Chart II depicts the change in the ICCO daily price Index, the Dow Jones Commodity Index and the US Dollar Index in April.
Finally, Chart III illustrates the end-of-month cocoa bean stocks in licensed warehouses in Europe and in the United States and the arbitrage between ICE Futures Europe and ICE Futures U.S.
In April, cocoa prices generally followed an upward trend despite an initial fall during the first five trading sessions of the month. They increased on average by 4% in London and 9% in New York.
The release of higher-than-expected grindings figures for the first quarter of 2018 in Europe, Asia and some cocoa origin countries supported the bullish stance on the nearby contract prices.
As shown in Chart I, during the first week of the month, the nearby futures contract prices retreated by nearly 3% and 6% in London and New York respectively. On 6 April, prices reached their lowest level of the month and stood at US$2,393 in London and US$2,454 in New York.
Expectations of a good mid-crop output in West African countries pressured down prices.
This bearish stance was however brief. Indeed, cocoa prices rallied during the second and third weeks of the month under review and settled at US$2,628 and US$2,833 in London and New York respectively.
The upbeat trend in prices resulted from news that grindings in Europe and Asia witnessed a year-on-year increase during the first quarter of 2018. Lower levels of arrival seen at Ivorian ports during this period also contributed to the increase in cocoa prices.
By the end of the third week of the month, prices halted their rally and reached US$2,530 in London and US$2,741 in New York following the release of surprisingly lower-than-expected grindings data for the first quarter of 2018 in the Americas.
Nevertheless, the halt in the price rally was short-lived and cocoa prices bounced back during the last week of the month.
The US dollar index and the broad commodity complex gained 2% and 4% respectively with respect to their values at the start of the month while the ICCO daily prices index rose by 7% compared to its value at the beginning of the month (Chart II).
Arbitrage opportunities widened during the month under review with an average differential in the front-month futures contract prices between London and New York seen at US$151/tonne (Chart I). The nearby contract traded on a higher note in New York compared to London.
As shown in Chart III, compared to last year’s data (April 2017), both markets reported a decrease in the volume of certified warehouse stocks during the month under review. In New York, volumes decreased from 347,502 tonnes to 338,458 tonnes and in London, from 250,910 tonnes to 212,290 tonnes.
Furthermore, the spread in the monthly average of futures prices had increased sharply since January 2018 and reached an average differential of US$152/tonne in April.
Increasing grindings in Asia is reported as causing a shortfall in the supply of cocoa beans from Asia to the Americas. Thus, good quality West African cocoa beans are entering the United States cocoa market at a price higher than in London.

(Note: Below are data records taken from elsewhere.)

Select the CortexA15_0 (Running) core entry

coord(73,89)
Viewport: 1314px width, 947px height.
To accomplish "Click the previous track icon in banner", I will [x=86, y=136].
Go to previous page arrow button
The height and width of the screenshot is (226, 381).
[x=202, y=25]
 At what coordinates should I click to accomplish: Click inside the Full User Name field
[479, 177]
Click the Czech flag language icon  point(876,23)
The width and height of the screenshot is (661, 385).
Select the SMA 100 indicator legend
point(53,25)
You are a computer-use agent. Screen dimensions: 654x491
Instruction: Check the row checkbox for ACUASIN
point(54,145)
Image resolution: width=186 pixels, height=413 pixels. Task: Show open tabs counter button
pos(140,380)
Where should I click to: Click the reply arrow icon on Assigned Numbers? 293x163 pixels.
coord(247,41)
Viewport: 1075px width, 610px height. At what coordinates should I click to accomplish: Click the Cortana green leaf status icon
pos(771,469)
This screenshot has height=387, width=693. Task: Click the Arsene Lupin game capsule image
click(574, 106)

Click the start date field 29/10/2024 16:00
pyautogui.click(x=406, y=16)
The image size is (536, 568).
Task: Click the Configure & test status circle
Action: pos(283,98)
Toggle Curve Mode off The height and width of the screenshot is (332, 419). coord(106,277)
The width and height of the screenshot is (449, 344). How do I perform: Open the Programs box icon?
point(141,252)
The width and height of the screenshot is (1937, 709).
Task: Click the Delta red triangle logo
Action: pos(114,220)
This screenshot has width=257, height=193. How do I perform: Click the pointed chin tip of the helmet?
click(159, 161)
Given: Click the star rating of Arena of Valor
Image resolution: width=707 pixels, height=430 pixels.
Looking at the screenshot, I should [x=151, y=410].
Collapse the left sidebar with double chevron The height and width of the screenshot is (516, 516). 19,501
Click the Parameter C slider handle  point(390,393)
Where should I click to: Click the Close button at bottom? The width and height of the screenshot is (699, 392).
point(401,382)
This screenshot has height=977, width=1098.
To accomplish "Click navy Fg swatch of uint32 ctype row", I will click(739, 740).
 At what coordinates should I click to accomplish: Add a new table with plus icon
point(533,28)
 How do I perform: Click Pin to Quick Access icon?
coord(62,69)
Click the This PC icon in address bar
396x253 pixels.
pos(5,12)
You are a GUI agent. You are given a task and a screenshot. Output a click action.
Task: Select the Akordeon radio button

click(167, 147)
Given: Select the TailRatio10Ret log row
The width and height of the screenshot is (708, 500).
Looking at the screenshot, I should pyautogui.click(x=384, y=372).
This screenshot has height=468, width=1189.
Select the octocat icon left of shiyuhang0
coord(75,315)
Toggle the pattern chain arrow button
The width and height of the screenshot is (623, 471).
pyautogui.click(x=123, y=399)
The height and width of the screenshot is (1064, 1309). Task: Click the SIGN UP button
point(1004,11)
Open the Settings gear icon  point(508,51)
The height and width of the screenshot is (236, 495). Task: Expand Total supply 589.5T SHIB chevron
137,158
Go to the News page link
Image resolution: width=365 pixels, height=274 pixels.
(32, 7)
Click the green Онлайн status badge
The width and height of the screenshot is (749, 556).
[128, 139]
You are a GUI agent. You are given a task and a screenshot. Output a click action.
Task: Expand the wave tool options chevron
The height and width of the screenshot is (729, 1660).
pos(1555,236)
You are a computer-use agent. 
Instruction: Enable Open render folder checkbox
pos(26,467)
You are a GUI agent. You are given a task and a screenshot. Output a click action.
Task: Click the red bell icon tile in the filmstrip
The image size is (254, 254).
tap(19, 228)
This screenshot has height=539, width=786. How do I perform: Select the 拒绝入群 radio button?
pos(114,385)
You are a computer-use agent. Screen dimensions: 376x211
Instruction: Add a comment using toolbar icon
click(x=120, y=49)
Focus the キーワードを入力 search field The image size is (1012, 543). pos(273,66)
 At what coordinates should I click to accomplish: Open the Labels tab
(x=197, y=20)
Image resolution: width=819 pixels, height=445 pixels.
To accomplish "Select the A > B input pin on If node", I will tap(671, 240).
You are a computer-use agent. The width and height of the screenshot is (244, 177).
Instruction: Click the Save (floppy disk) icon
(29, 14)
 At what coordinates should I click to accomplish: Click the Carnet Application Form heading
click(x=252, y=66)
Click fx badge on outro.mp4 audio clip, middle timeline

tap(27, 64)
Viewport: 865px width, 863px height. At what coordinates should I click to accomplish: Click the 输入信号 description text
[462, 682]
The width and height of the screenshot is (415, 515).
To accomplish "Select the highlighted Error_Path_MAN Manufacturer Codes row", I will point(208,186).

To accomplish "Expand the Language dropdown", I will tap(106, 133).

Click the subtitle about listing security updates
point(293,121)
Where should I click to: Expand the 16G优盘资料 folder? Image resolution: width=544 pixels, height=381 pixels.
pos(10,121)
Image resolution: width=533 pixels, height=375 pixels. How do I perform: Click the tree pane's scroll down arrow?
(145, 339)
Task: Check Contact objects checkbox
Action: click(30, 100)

Supply and demand situation
Cocoa arrivals at ports in Côte d’Ivoire remain behind last year’s level. As at 13 May, cumulative cocoa arrivals, since the start of the 2017/18 crop season, were seen at 1.601 million tonnes, down by 4% from the level reached during the same period in the previous season.
In Ghana, news indicated that the persistently low cocoa prices are inciting producers to invest in other crops and informal mining activities. As at the time of writing, there was no official news with regards to cocoa beans purchases.
Compared to the same period last year, grindings data released by regional cocoa associations showed an increase in demand in Africa, Europe and Asia.
Data published by the exporters’ association (GEPEX) showed that Côte d’Ivoire’s grindings had reached 254,000 tonnes since the start of 2017/18 crop season, up from 248,000 tonnes grinded over the same period last year.
European grindings data published by the European Cocoa Association showed a 5.5% increase to 358,432 tonnes. In addition, the Cocoa Association of Asia published an increase of 7.21% to 190,244 tonnes.
On the contrary, the National Confectioners Association published an unexpected 1.14% dip to 118,778 tonnes for North America.